| Passage shown |
★ ★ ★
# A killer and crier day of digging!



## PlaneDiggerCam (Jan 9, 2021)

Found an untouched pontil era city dump with my digging buddy! Didn't pull any pontils, but I've just started! We both got awesome stuff! 

Here are my finds:




Back left to right:
1870s-1880s Blanks, J. Fitzgibbons Middletown, Conn., and two 1870s perfumes.
Middle left to right:
Blank meds, 1870s Paris perfume, and two Henry Woodward Druggist Middletown, Conn., Front left to right:
1870s blank meds, Kellogg Hitchcock Compound Methol Powder New York, and some early stoppers.

Flint glass ink missing the top:







Broken pontils hurt:




But even more so early ones like these puffs:




Broken CT huge pontilled med:




Broken Early Druggists: 








Hopefully there will be a lot more where this came from!!!

Thanks for looking,
         PlaneDiggerCam


----------



## Digswithstick (Jan 9, 2021)

You guys found a good one,has to be some whole pontils in there with that many broken ones !


----------



## Nickneff (Jan 10, 2021)

Digswithstick said:


> You guys found a good one,has to be some whole pontils in there with that many broken ones !


I definitely agree there there looks like it's going to be quite awesome they're going to be deeper though just be careful don't break them better dig really easy


----------



## klaatu (Jan 10, 2021)

Wow!  Alot of potential there. Best of luck, dig some great ones!


----------



## hemihampton (Jan 10, 2021)

some of those Pontils look like puffs which have really thin glass like a light bulb. be careful not to break them in your future digs. Good Luck. LEON.


----------



## brent little (Jan 10, 2021)

Early stuff for sure 1840's or so some of that stuff.


----------



## PlaneDiggerCam (Jan 10, 2021)
★ ★ ★
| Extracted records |
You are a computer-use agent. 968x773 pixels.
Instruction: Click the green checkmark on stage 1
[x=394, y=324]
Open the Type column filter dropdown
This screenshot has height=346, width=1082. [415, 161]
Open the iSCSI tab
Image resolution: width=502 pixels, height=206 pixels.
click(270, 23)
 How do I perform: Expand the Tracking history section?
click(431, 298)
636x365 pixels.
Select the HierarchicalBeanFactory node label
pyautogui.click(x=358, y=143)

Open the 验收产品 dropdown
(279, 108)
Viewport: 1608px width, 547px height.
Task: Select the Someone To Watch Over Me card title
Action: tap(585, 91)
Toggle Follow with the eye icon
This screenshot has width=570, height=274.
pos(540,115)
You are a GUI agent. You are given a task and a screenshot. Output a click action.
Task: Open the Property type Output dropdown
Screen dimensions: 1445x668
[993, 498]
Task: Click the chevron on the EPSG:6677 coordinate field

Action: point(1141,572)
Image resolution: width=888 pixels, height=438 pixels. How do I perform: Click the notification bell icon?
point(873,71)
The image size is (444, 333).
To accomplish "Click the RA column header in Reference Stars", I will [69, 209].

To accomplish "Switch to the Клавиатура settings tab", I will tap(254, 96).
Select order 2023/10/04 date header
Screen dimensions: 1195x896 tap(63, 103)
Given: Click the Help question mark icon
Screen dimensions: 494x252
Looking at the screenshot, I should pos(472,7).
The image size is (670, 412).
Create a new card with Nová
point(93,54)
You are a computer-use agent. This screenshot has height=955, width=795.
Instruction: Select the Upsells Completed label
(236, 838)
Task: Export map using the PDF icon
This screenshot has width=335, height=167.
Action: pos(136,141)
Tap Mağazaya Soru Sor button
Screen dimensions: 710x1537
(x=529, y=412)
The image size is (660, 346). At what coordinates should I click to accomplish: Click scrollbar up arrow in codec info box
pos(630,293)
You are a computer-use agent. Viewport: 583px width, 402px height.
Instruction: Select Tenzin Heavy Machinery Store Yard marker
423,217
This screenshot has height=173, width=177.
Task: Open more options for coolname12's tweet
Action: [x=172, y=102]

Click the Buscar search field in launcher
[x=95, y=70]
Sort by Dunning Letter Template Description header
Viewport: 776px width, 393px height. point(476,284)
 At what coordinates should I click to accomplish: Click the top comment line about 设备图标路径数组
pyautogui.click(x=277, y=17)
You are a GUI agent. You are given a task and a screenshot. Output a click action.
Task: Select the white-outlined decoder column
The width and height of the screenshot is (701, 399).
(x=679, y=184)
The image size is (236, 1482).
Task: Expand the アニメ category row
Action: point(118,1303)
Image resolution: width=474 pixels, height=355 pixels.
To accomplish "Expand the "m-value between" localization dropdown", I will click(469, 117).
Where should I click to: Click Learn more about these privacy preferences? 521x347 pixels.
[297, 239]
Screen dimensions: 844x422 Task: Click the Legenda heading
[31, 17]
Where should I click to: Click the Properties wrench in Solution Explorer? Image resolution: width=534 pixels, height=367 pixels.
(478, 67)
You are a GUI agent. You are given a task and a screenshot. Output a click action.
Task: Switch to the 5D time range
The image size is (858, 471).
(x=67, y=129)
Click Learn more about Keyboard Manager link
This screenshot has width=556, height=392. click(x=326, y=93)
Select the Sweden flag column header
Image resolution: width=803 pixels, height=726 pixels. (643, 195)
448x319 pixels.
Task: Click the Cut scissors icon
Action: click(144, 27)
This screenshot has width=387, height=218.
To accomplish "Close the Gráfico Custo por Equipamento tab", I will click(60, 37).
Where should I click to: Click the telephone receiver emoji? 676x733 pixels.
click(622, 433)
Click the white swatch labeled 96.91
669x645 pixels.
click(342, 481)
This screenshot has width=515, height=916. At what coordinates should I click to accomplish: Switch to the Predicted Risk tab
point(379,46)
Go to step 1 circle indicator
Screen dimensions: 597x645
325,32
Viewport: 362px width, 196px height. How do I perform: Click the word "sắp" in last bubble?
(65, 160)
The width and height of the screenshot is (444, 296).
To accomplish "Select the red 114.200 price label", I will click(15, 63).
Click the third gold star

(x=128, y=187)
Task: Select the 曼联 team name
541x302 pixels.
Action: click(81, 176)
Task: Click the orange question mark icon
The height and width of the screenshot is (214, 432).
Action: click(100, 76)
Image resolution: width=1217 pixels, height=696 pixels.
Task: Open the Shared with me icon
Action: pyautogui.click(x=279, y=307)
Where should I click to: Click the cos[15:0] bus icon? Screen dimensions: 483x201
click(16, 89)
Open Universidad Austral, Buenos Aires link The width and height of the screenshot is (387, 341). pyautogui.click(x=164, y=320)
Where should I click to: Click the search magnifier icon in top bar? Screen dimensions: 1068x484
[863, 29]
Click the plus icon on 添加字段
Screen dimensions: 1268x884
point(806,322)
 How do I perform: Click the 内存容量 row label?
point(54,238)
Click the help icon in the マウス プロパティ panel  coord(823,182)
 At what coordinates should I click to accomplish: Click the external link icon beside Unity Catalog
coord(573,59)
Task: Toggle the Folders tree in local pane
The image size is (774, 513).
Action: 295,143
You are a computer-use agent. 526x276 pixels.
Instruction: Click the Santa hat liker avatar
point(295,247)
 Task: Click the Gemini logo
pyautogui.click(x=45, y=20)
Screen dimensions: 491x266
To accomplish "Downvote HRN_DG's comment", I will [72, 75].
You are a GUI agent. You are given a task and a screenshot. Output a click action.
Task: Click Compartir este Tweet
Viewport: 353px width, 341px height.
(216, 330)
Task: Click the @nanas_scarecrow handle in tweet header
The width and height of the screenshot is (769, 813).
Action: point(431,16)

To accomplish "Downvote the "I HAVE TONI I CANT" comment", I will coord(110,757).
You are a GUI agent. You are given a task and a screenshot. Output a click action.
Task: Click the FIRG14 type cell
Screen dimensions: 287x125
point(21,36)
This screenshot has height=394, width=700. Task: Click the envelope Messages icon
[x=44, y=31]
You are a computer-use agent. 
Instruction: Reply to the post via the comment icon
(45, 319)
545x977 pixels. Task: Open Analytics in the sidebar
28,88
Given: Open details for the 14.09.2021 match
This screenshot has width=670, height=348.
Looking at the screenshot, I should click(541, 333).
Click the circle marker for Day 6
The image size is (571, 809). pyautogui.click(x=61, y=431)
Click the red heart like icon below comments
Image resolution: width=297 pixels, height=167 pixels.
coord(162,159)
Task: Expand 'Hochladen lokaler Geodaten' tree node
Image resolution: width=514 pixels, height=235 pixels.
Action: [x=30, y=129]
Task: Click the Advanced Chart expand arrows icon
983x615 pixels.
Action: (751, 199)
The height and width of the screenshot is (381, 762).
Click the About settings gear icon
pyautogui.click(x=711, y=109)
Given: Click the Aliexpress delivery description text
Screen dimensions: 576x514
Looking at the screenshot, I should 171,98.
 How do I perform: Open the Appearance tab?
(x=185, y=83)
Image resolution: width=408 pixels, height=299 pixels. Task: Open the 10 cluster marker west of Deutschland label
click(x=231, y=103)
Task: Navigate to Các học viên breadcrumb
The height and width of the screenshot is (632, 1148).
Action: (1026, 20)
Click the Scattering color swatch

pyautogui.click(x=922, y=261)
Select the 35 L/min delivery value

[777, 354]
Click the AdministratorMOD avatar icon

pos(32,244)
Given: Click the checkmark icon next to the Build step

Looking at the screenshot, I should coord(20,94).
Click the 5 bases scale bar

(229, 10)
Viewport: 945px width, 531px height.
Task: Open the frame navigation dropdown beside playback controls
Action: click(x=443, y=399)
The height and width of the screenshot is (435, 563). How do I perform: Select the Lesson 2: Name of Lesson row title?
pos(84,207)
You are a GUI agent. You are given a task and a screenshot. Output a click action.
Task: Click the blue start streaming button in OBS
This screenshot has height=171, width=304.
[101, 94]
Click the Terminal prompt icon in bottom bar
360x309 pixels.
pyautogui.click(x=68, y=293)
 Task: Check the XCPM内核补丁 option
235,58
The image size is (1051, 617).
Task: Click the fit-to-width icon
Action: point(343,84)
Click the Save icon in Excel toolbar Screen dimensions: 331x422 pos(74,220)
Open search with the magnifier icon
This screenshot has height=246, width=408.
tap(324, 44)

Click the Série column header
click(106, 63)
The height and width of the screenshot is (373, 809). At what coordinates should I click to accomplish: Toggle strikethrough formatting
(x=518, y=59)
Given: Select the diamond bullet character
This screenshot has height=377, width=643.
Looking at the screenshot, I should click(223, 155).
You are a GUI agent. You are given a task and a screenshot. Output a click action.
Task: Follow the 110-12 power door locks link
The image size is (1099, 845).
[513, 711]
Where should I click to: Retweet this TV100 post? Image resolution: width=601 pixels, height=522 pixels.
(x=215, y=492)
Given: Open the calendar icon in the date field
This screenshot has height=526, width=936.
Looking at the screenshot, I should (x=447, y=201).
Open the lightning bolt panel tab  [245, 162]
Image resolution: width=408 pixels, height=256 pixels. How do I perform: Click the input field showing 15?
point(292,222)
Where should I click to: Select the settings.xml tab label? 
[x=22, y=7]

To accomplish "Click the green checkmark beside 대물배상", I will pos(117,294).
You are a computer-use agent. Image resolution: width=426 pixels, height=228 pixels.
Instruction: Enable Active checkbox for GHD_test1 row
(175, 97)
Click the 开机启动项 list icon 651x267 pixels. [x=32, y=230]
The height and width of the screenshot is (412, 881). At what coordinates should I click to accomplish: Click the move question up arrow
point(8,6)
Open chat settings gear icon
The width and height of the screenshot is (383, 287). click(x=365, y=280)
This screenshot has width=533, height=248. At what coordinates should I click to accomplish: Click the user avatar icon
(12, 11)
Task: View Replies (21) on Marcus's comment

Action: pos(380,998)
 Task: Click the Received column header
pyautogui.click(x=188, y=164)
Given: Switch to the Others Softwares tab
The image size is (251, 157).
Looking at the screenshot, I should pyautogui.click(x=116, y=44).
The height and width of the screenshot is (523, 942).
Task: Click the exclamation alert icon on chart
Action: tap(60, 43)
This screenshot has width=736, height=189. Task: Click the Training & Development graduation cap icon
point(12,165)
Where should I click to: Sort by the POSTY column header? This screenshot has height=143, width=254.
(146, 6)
★ ★ ★
| Work order |
In the bottle-digging thread, copy the passage starting with "some of those" and going on through "Good Luck. LEON.", replacing "light bulb" with "soap bubble". The records have no connection to the thread above.

| Your solution |
some of those Pontils look like puffs which have really thin glass like a soap bubble. be careful not to break them in your future digs. Good Luck. LEON.